Our house is definitely going to be on the next Home and Garden Tour.

I got the idea for the tires from the lady we used to buy milk from. She said they work really well, and you can just keep stacking them up as the plants get bigger. God knows, we have plenty of old tires on our new (abandoned) property. I'm also hoping the heat absorbed by the black tires will keep the plants a bit warmer and happier during our cool nights in the summer.

I also planted out the remaining eight basil seedlings in various places. Those have some attractive plastic milk jugs around them, too.

A. spent the morning cutting up and hauling away the board fence that used to be where that stone wall is in the above picture. It was big, heavy, and awkward, and has been sitting in the middle of the yard near my lettuce for months now. His gift to me was two hours with a chainsaw and wheelbarrow to get it off the ground and out of my way.

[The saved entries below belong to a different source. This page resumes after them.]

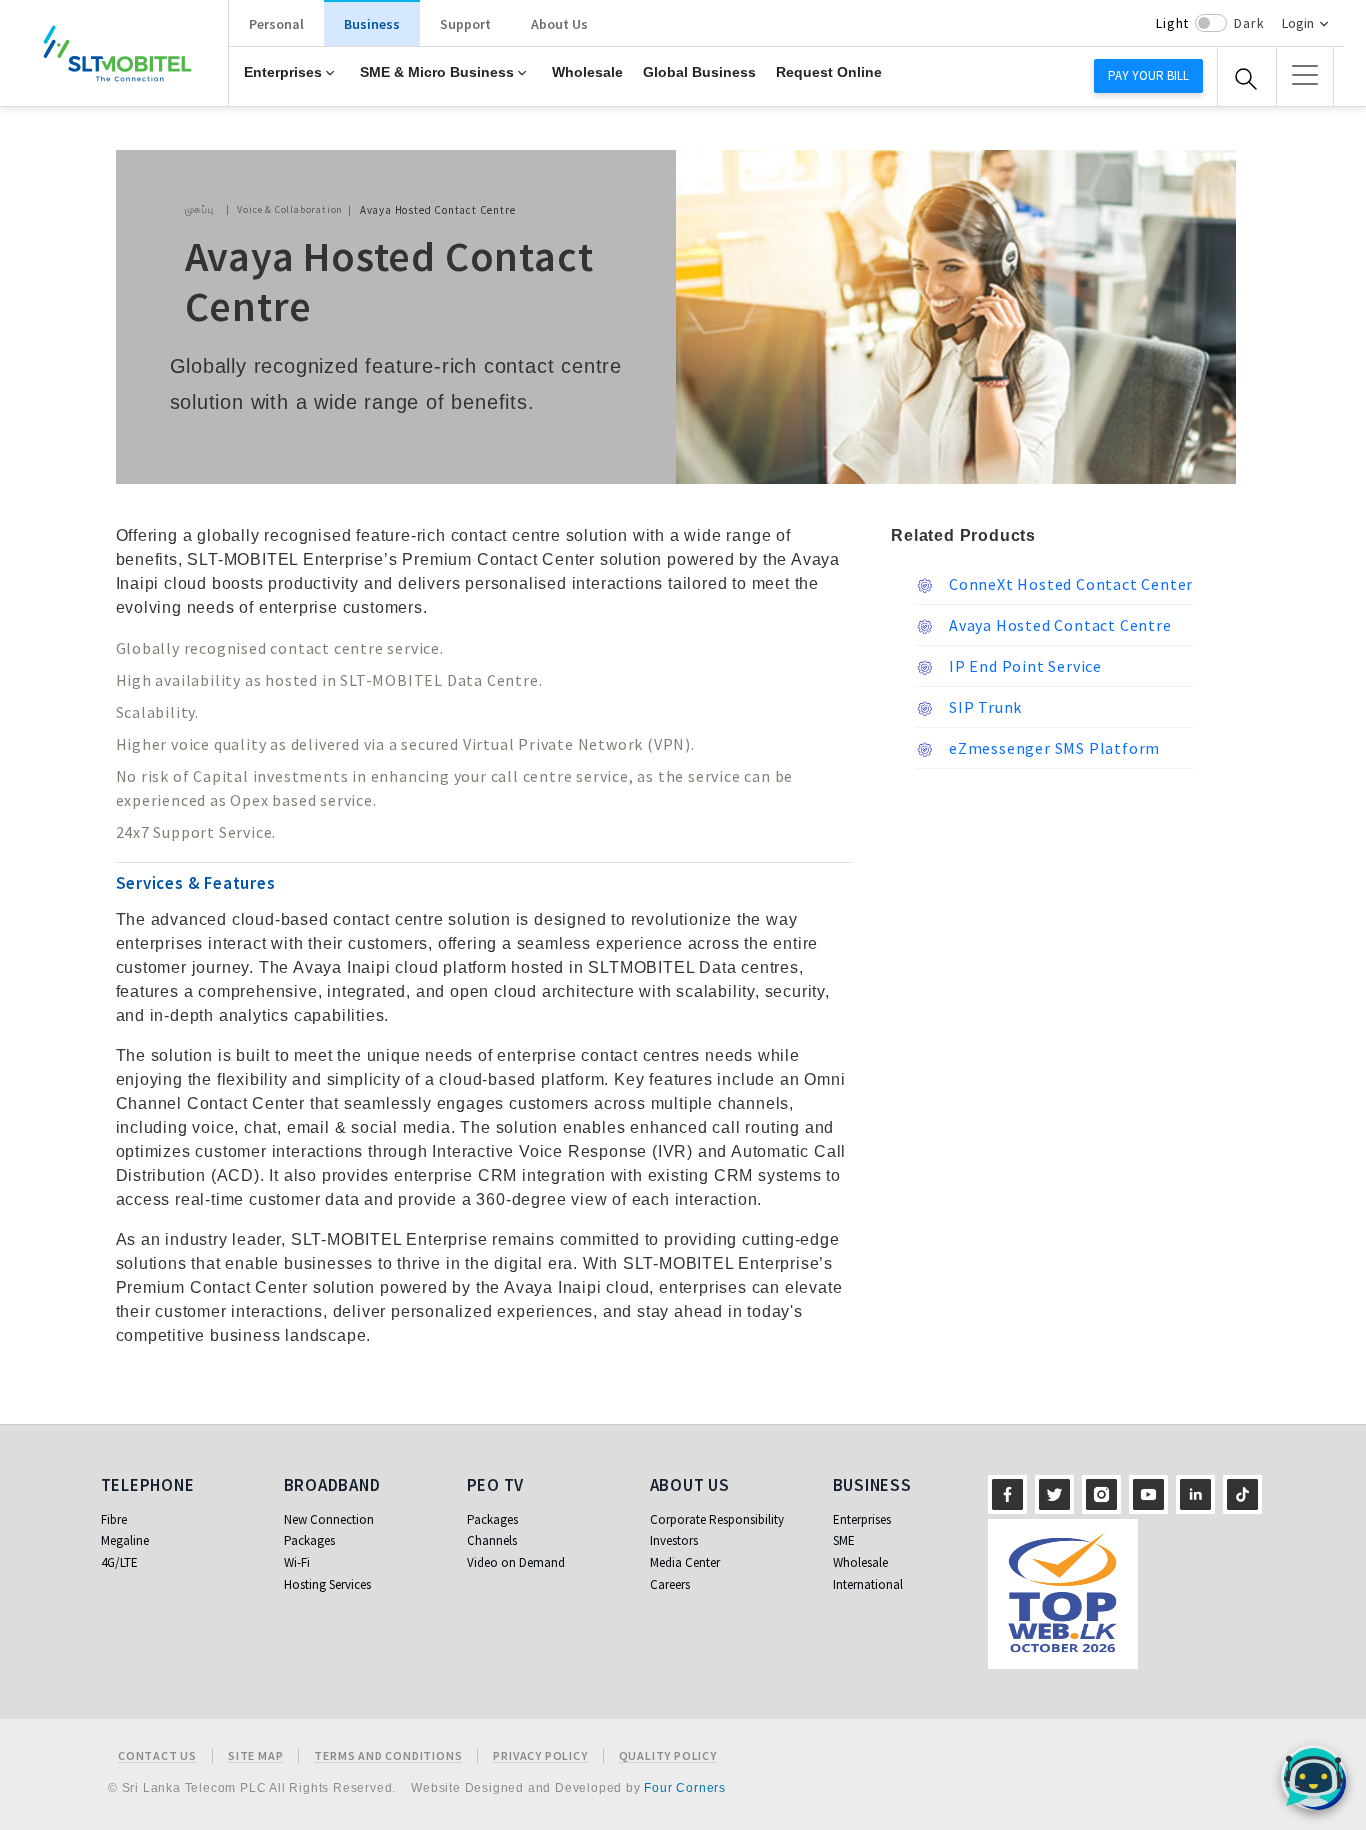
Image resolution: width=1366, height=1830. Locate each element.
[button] (1305, 75)
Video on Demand (516, 1562)
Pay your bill (1148, 75)
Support (465, 24)
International (868, 1584)
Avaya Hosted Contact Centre (1058, 625)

Beautiful bare ground, just waiting to be planted with something. More cabbages, maybe?

Cubby nailed up some of the wood to cover gaps in the fence to keep the dogs from racing around that yard and over my carrots. He also used some hinges that had been on the section of fence A. cut up to actually afix the gate to the post to that yard, so now I have a fully-functioning gate there, instead of various propped-up pieces of wood that were always getting blown over in the wind.

After Poppy's nap, A. took all four kids (and the dogs) to our neighbor's canyon so I could sit here in a quiet house. Except it's not all that quiet, because I'm listening to music on my computer. I love music, but I absolutely cannot have it on when my kids are around, because they make too much noise of their own and the combination of them and the music just makes me crazy.

So for now, it's just me and Gary Allan.* And both of us are right where we need to be.

Happy Mother's Day to all my sisters in arms. I hope the day is exactly what you wish it to be.

* It occurs to me that I should be taking advantage of my children's absence to listen to something not appropriate for their innocent ears. Pink, coming right up!